AIM: Reproduce the stretch from the start of the entries through the line containing "tap(91, 525)", switching every occurrence of "icon" to "symbol" and leaving all other text unchanged.

[Data listing]
▬▬▬▬▬▬
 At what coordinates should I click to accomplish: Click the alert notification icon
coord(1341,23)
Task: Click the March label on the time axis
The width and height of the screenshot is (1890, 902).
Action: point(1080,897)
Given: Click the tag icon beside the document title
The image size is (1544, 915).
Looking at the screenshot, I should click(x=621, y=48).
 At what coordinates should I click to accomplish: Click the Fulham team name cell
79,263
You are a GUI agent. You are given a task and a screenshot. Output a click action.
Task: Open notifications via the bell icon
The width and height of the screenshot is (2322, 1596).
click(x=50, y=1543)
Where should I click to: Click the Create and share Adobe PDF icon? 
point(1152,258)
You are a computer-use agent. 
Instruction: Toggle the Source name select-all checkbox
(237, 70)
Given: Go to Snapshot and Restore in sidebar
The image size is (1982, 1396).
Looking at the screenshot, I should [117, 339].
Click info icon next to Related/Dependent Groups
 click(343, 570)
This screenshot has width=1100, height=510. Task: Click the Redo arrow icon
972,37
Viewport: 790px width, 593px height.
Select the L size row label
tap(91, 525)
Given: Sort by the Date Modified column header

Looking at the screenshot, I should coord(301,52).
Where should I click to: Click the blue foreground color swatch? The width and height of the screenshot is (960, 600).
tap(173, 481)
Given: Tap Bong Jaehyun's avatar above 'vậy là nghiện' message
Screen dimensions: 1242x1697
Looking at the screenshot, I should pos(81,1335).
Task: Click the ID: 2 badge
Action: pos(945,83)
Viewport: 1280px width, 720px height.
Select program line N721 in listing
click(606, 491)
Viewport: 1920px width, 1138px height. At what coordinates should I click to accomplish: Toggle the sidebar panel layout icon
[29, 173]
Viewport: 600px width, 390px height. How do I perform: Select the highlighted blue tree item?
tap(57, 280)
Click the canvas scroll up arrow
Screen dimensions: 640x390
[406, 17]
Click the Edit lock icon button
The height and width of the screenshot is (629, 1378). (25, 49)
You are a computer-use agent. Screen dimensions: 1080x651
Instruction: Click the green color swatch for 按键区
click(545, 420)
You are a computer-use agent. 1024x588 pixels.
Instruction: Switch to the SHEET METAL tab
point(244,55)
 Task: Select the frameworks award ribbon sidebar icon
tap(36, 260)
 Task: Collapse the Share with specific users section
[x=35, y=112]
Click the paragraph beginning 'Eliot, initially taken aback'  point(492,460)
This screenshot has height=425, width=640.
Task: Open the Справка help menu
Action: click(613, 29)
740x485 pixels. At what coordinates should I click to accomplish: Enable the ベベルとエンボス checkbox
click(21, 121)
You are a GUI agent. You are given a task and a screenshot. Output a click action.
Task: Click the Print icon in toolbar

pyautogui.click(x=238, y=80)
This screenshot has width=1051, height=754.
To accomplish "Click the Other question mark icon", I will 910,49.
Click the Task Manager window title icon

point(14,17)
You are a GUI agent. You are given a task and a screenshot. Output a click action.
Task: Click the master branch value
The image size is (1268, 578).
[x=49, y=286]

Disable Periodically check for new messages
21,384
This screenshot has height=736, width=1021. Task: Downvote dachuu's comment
▬▬▬▬▬▬
WRITTEN SOLUTION:
 At what coordinates should I click to accomplish: Click the alert notification symbol
coord(1341,23)
Task: Click the March label on the time axis
The width and height of the screenshot is (1890, 902).
Action: point(1080,897)
Given: Click the tag symbol beside the document title
The image size is (1544, 915).
Looking at the screenshot, I should click(x=621, y=48).
 At what coordinates should I click to accomplish: Click the Fulham team name cell
79,263
You are a GUI agent. You are given a task and a screenshot. Output a click action.
Task: Open notifications via the bell symbol
The width and height of the screenshot is (2322, 1596).
click(x=50, y=1543)
Where should I click to: Click the Create and share Adobe PDF symbol? 
point(1152,258)
You are a computer-use agent. 
Instruction: Toggle the Source name select-all checkbox
(237, 70)
Given: Go to Snapshot and Restore in sidebar
The image size is (1982, 1396).
Looking at the screenshot, I should [117, 339].
Click info symbol next to Related/Dependent Groups
 click(343, 570)
This screenshot has width=1100, height=510. Task: Click the Redo arrow symbol
972,37
Viewport: 790px width, 593px height.
Select the L size row label
tap(91, 525)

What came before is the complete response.